From gcc manual ( https://gcc.gnu.org/onlinedocs/cpp/System-specific-Predefined-Macros.html ), the emphasis is mine.

... However, historically system-specific macros have had names with no special prefix; for instance, it is common to find unix defined on Unix systems. For all such macros, GCC provides a parallel macro with two underscores added at the beginning and the end. If unix is defined, __unix__ will be defined too. There will never be more than two underscores; the parallel of _mips is __mips__.

It is not a keyword.

It is a predefined macro to identify the type of system. On Unix and Unix like systems it is defined to be 1.

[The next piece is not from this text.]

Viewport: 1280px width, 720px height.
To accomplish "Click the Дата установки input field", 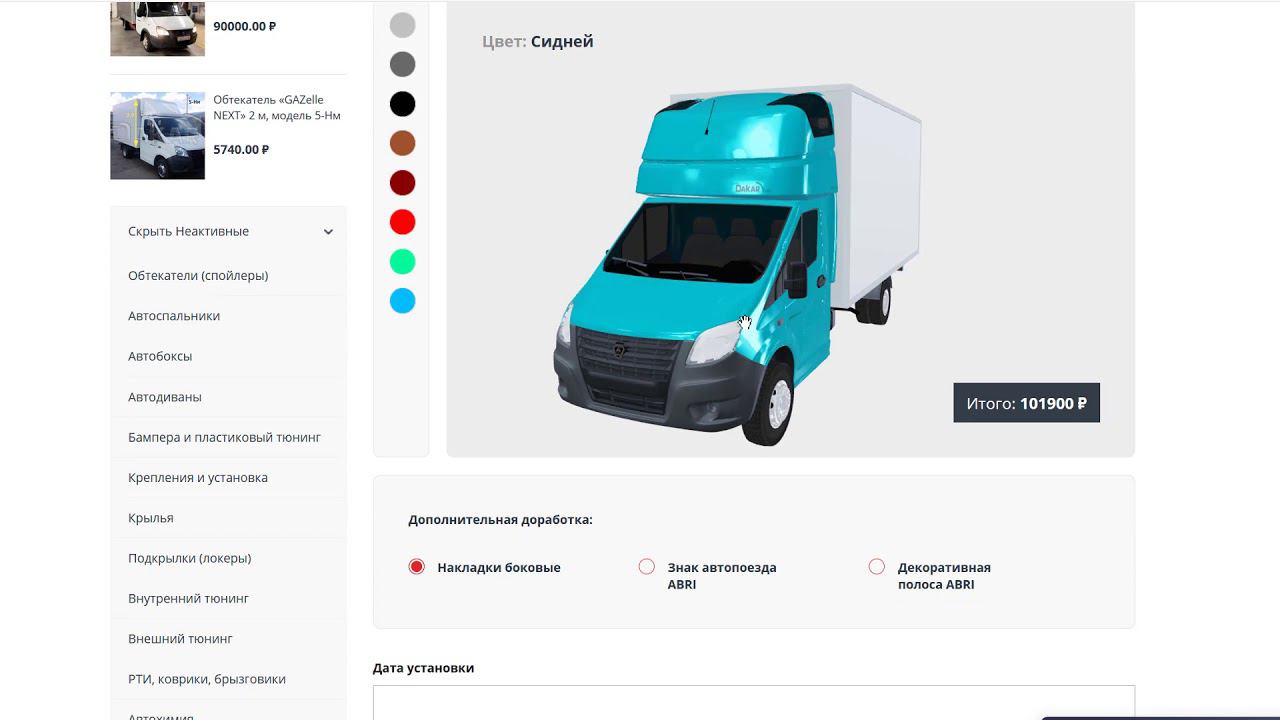I will (754, 702).
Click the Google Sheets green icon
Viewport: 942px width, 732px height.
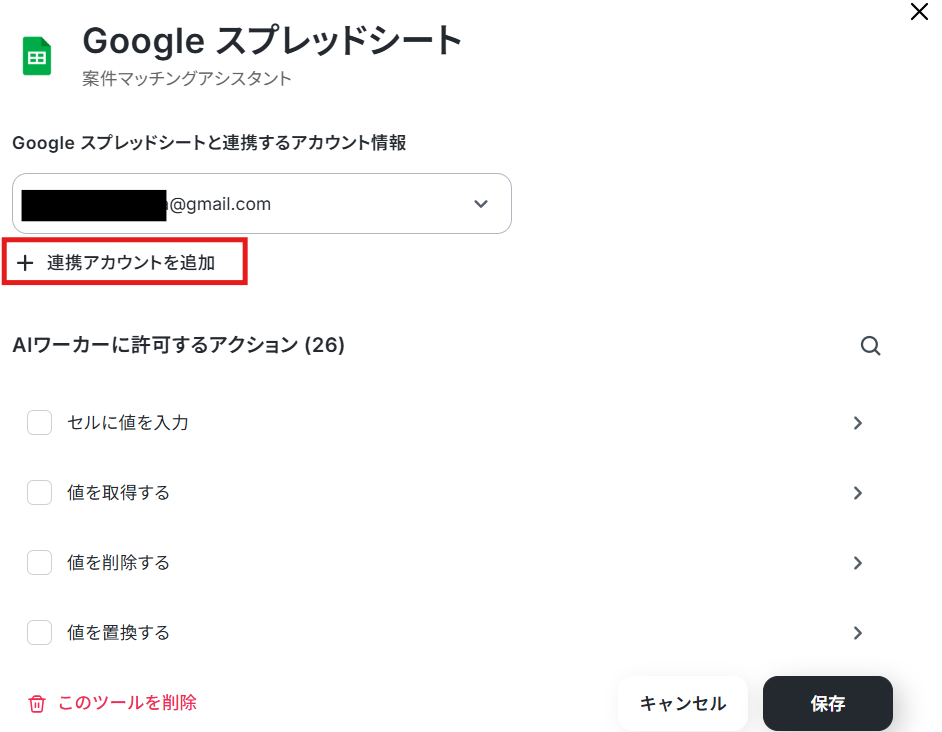click(37, 57)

To disable this use the -ansi option:

In C mode, this is equivalent to -std=c89. In C++ mode, it is equivalent to -std=c++98. This turns off certain features of GCC that are incompatible with ISO C90 (when compiling C code), or of standard C++ (when compiling C++ code), such as the "asm" and "typeof" keywords, and predefined macros such as "unix" and "vax" that identify the type of system you are using. It also enables the undesirable and rarely used ISO trigraph feature. For the C compiler, it disables recognition of C++ style // comments as well as the "inline" keyword.

unix is one of the defines the preprocessor uses in gcc to get a list of defs use

gcc -dM -E  -x c /dev/null

(-dM tells gcc to debugdump the defs -E tells it to stop after prepreocessing and -x c /dev/null tells him to pretend /dev/null is a c file)

Run your code through the preprocessor to find out what the compiler is actually seeing:

gcc -E unix.c

Then see if your variable unix is preserved or converted by the preprocessor.